Macworld UK recently spoke with executives from Palm Inc. about their experience working at Apple during the salad days of the Newton project. Newton, Apple’s own handheld organizer, paved the way for the success of Palm and other PDA manufacturers. Long consigned to the scrap yards of defunct Apple projects, the Newton MessagePad still has diehard advocates.
“Palm executives admit they learned from working on Apple’s Newton PDA, which discontinued in February 1998,” writes Macworld UK’s Jonny Evans. Evans spoke with PalmSource vice president business development Albert Chu and senior vice president worldwide marketing Gabi Schindler about what they learned working at Apple.
Schindler said that Newton’s early success showed that “there’s a need” for PDAs, although Chu and Schindler both recognized the device’s shortcomings — its failure to recognize handwriting in early versions, for example.
“Chu and Schindler agreed on four key lessons they learned from their time at Apple which Palm has been able to apply in its dealings in the handheld space: open standards, the user interface, strong partnerships, and diversity,” said Evans.
Palm continues to work with Apple — its Palm Desktop software runs natively on Mac OS X and its newest PDAs work with Macs as well. Plus Apple offers synchronization support between its own iApps — like iCal and Address Book — and Palm PDAs. Regardless, Chu is critical, if understanding, of Apple’s famed secrecy.
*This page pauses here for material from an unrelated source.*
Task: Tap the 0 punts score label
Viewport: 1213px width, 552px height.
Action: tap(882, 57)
He said that “the customer ends up losing” because of Apple’s continued efforts to keep its hardware, operating system and application development strategies under wraps.
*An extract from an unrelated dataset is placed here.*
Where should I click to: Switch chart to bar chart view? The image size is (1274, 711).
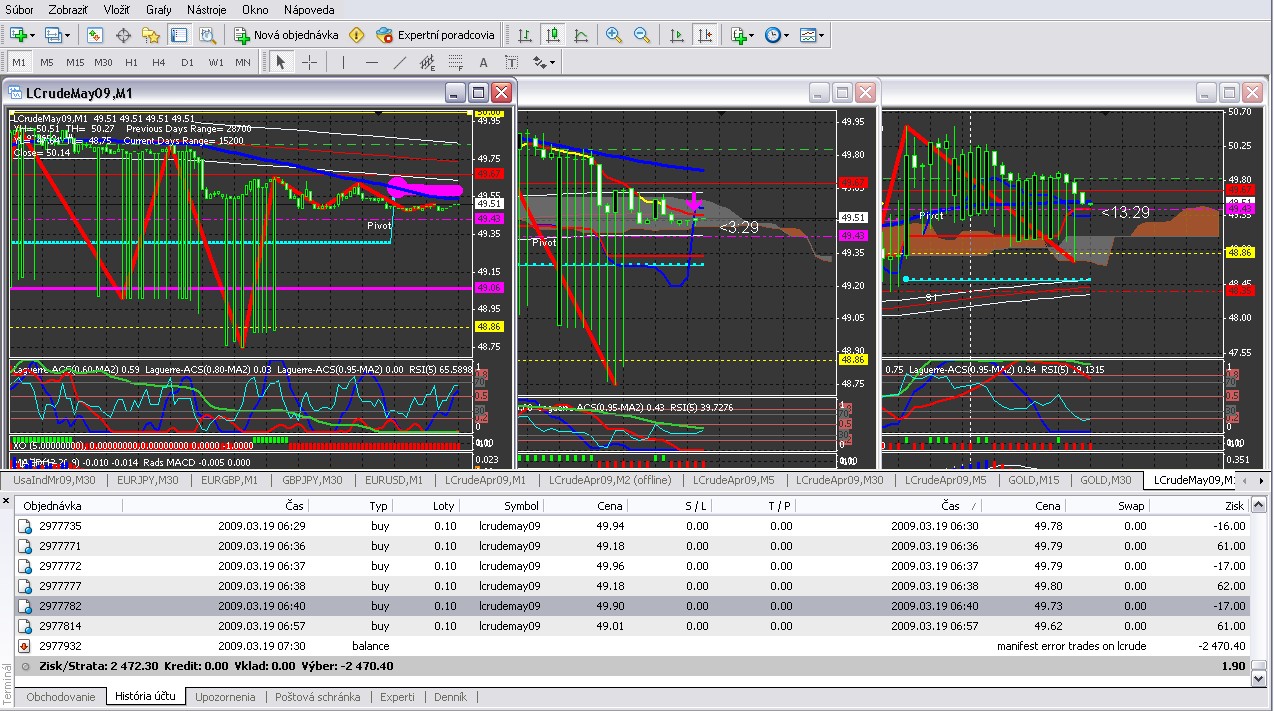[525, 35]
“Apple’s secrecy isn’t helping us plan ahead, so if we knew, for example — and I certainly understand why Apple wouldn’t want to tell us — that it would release on this date with these different features, then Palm can plan for that. But we just hear about it maybe the day before, whenever — and by that time, we can’t come up with everything,” said Chu.
Chu said that the solution as it stands now is to rely on third parties who can react quicker than Palm can. “It isn’t perhaps a perfect answer, but that’s part of the reality,” Chu said.
Chu also noted Apple’s “tremendous job” of supporting open standards in recent years, as well.